For more than sixty years, a character right out of one of Edgar Allan Poe’s gothic tales left gifts at the author’s gravestone to honor his birthday on January 19.

Sadly, today marks the third year in a row the famed Poe Toaster has failed to show. Now that the tradition is likely over, let’s take a look back at the beginning.

Poe died under eyebrow-raising circumstances in 1849: he was found wandering the streets of Baltimore, delirious and wearing shabby, mismatched clothes that weren’t his. He passed away a few days later, but not before crying out the name “Reynolds” several times. Since then, Baltimore’s Westminster Cemetery has served as Poe’s final resting place. Baltimoreans decided to upgrade the memorial of one of their city’s most famous residents in 1875, but other than that, the tragic writer rested in relative peace.

Then, a mysterious man clothed in head-to-toe black, save for a white scarf, appeared at Poe’s grave on January 19, after a midnight dreary but before sunrise. He left three blood-red roses and a half-empty bottle of cognac, and continued to do so every January 19 thereafter.

Although the first time the ritual was mentioned in print was in the Evening Sun of Baltimore in 1950, it’s possible that it started more than a decade earlier. Jeff Jerome, the Curator of the Poe House and Museum, chatted with some older members of the Westminster Church, which shares the land with the cemetery, and discovered that some of them had heard tales of the Poe Toaster as early as the 1930s.

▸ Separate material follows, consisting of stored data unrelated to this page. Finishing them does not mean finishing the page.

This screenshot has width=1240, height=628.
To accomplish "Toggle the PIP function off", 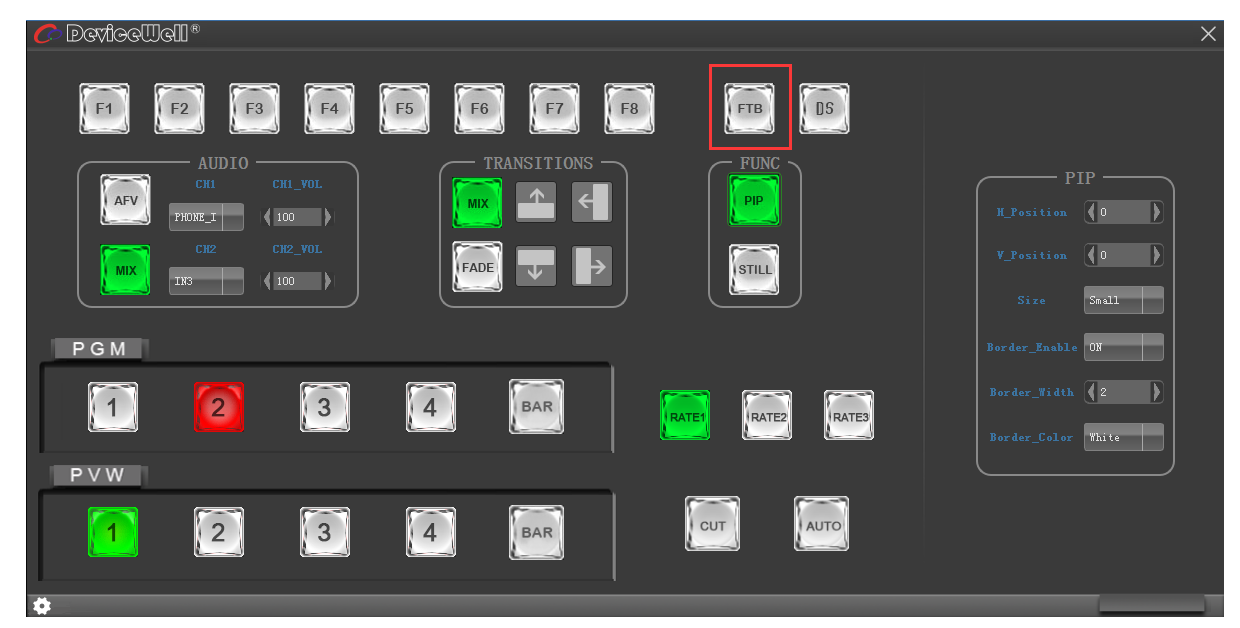I will pyautogui.click(x=754, y=200).
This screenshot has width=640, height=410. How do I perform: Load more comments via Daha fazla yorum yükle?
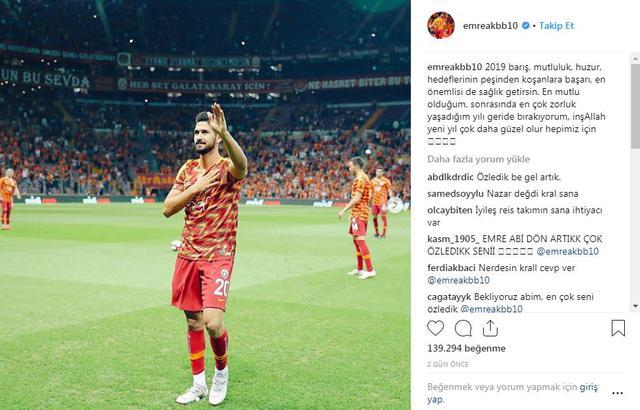point(478,159)
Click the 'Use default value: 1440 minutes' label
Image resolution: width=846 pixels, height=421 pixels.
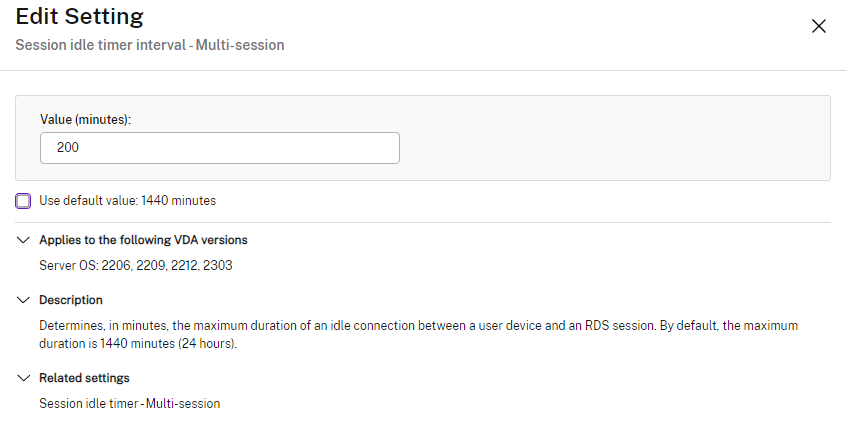[x=127, y=201]
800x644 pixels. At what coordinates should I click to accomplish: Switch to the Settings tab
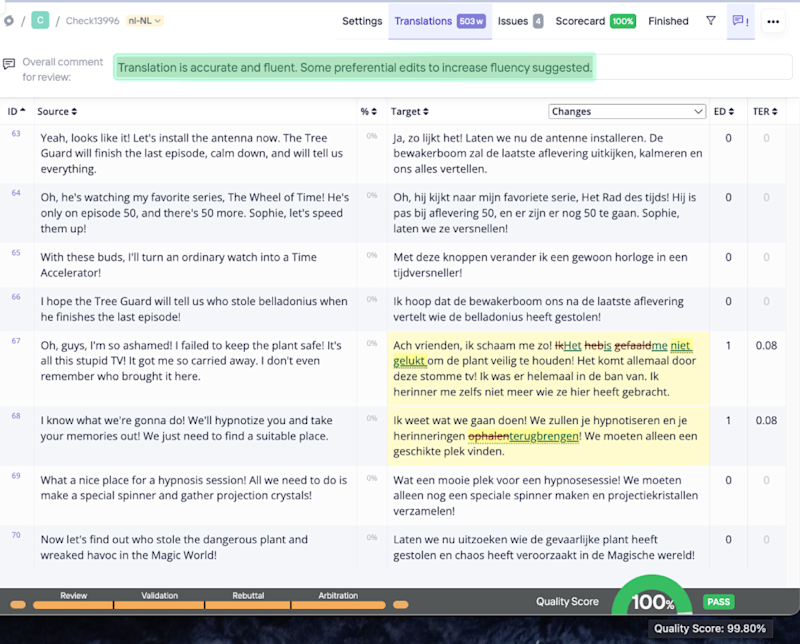pyautogui.click(x=362, y=21)
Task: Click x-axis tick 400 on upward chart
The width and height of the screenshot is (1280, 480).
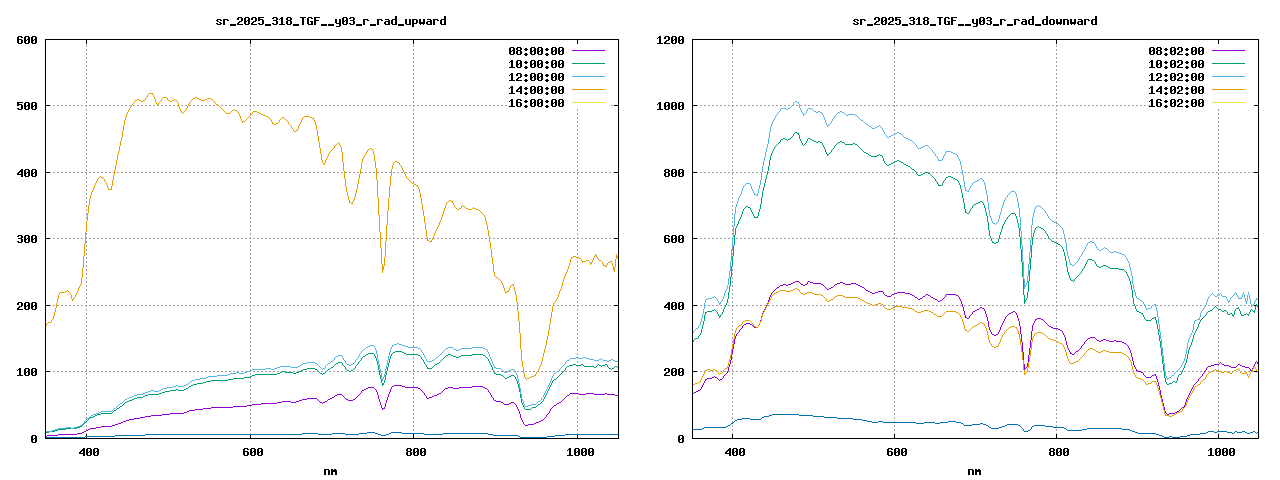Action: coord(88,453)
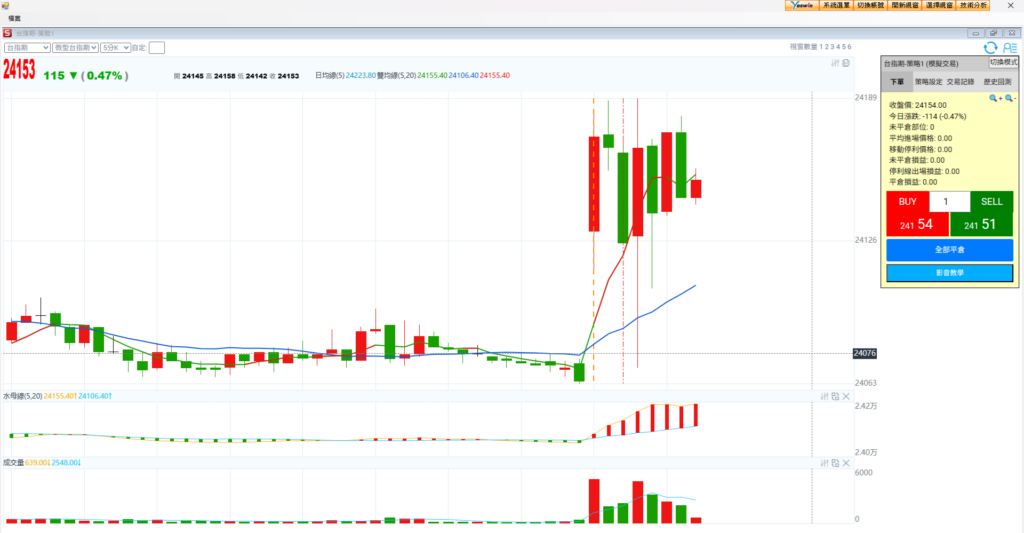1024x533 pixels.
Task: Open the 歷史回測 tab
Action: pyautogui.click(x=996, y=82)
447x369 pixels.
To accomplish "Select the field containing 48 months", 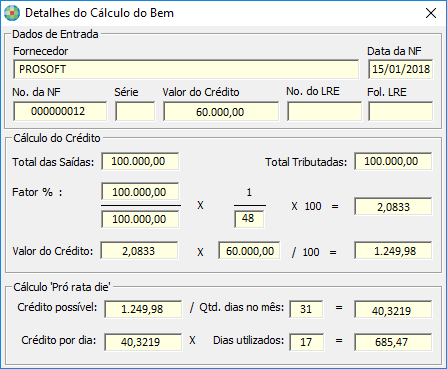I will tap(249, 219).
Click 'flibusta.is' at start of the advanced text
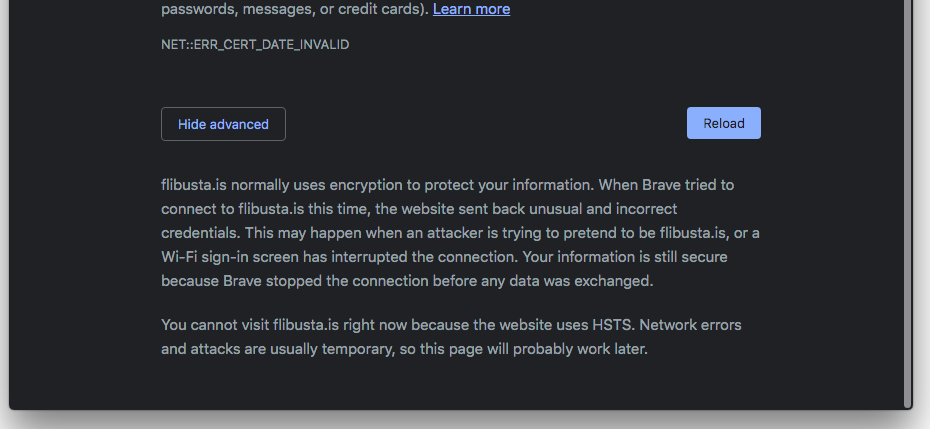 194,185
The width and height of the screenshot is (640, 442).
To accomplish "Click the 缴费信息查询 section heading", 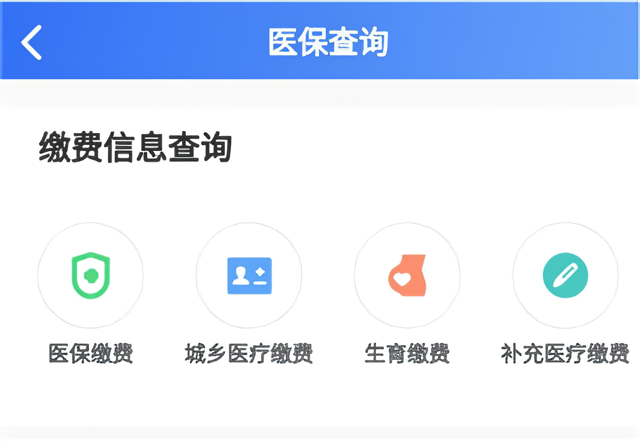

Some quick math will tell you that even if the Poe Toaster were as young as 18 when he started the ritual in the mid-1930s, he would be pushing 100 today. That actually fits in with this whole perplexing puzzle: in 1993, a note that simply read, “The torch will be passed” accompanied the usual tribute. Six years later, another note announced that the previous Toaster was nevermore, but a son had stepped up to fill the role.

And for 10 years, he did. Unlike his predecessor, this Poe Toaster left somewhat controversial notes. Surprisingly, one proclaimed his distaste for the NFL’s Baltimore Ravens. Another seemed to express his anger with France, saying that the country’s Martell cognac wasn’t deserving of such an honor, but that he would leave it out of respect for family tradition.

Then, in 2010, the visits came to a halt. Dozens of people waited in the dead of night to catch a glimpse of the mysterious man, but he didn’t come. Nor did he show in 2011, though plenty of impostors stepped up to take his place. Jeff Jerome, who has observed the ceremony since 1978, says he developed a secret signal with the anonymous admirer that lets him know the real deal has arrived. He hasn’t seen the signal for three years. “It’s over with,” he admitted this morning.